Raft consensus is the expected answer for strong consistency — know leader election and majority quorum
Watch notifications via long-lived gRPC streams is the push model — better than polling
Revision-based versioning enables consistent snapshots and rollback
Hot config reload requires atomic swap with a RW lock — partial updates corrupt state
This question often comes up in context of Kubernetes internals — etcd stores all cluster state

Frequently Asked Questions

How does etcd achieve strong consistency using Raft?

etcd uses the Raft consensus algorithm to ensure all nodes agree on the same sequence of writes. A cluster of N nodes (typically 3 or 5) elects one leader through a vote. All writes are routed to the leader: the leader appends the write to its log, sends it to followers, and waits for a majority (N/2 + 1) to confirm before acknowledging to the client. A write acknowledged by the leader is guaranteed to survive the failure of any minority of nodes — the surviving majority will always have the write in their logs and will elect a new leader with it.

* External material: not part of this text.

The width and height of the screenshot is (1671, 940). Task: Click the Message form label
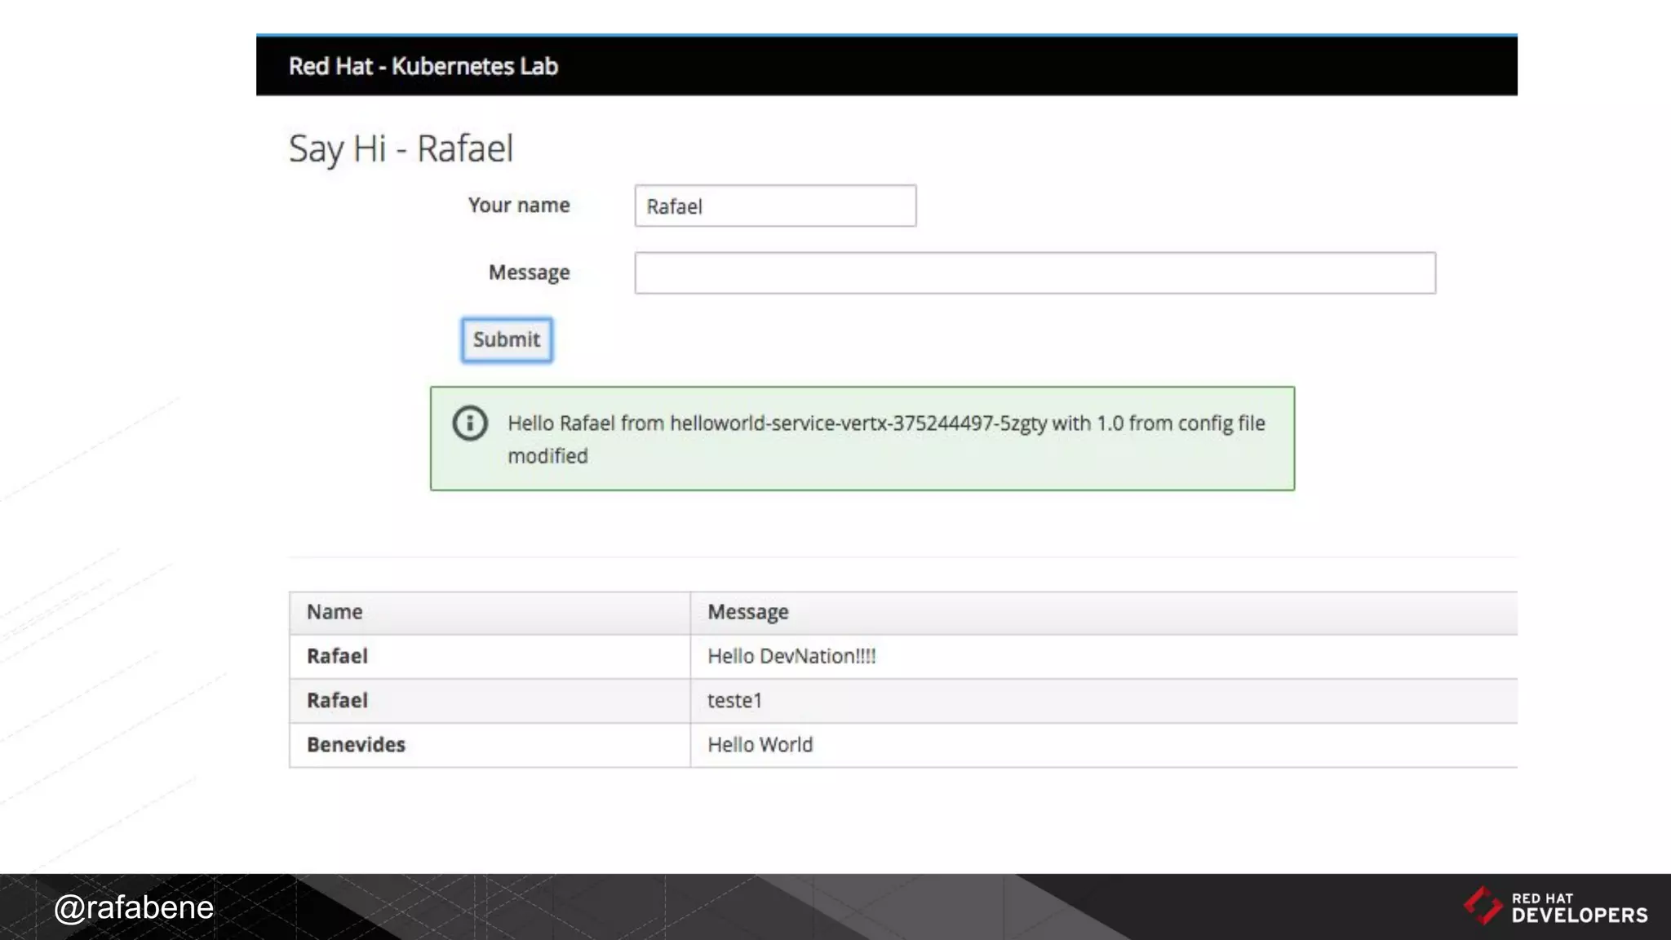click(529, 272)
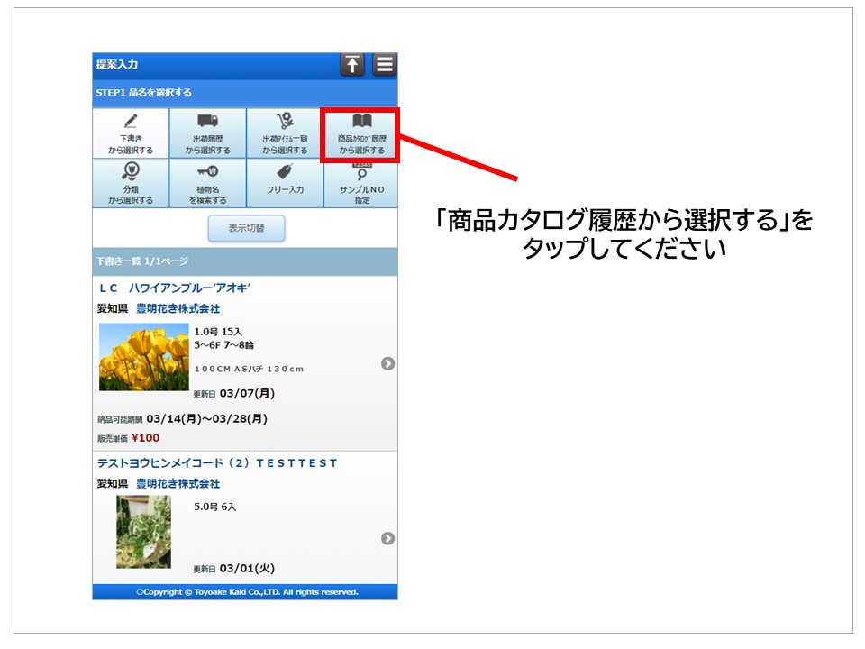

No two leaders can coexist simultaneously, because becoming leader requires votes from a majority, and only one group can constitute a majority. This gives linearizability: every read sees all writes that were acknowledged before it.

How do applications receive live configuration updates without restarting?

Applications use the Watch API provided by etcd, Consul, or similar config services. On startup, the app reads its full configuration and registers a watch on its config key prefix (e.g., /production/my-service/). The config service returns a stream (gRPC streaming in etcd) over which it pushes events whenever any watched key changes. The app receives a watch event containing the changed key, the new value, and the global revision number. In a background goroutine, the app validates the new value (type-check, range-check), then atomically swaps it into the live config using a read-write lock (readers take a read lock; the config-updater takes a write lock). If validation fails, the old value is kept and an alert is fired — the app never crashes on a bad config push. This enables operators to change rate limits, feature flags, and connection parameters in production without service restarts.

What is the difference between etcd and Zookeeper?

Both etcd and Zookeeper are distributed key-value stores providing strong consistency via consensus (Raft for etcd, ZAB for Zookeeper), watch notifications, and leader election primitives. Key differences: (1) API simplicity: etcd has a simple key-value API (get, put, delete, watch, lease); Zookeeper has a hierarchical node (znode) API with data, children, and watches — more powerful but more complex. (2) Performance: etcd is significantly faster for high-throughput workloads; Zookeeper was designed for coordination (hundreds of operations per second), not config serving (thousands). (3) Language and ecosystem: etcd is written in Go with a native gRPC API; Zookeeper is Java-based. (4) Kubernetes adoption: Kubernetes uses etcd as its sole data store for all cluster state — etcd has become the de facto standard for cloud-native infrastructure. Zookeeper remains prevalent in JVM-centric stacks (Kafka, HBase, Hadoop).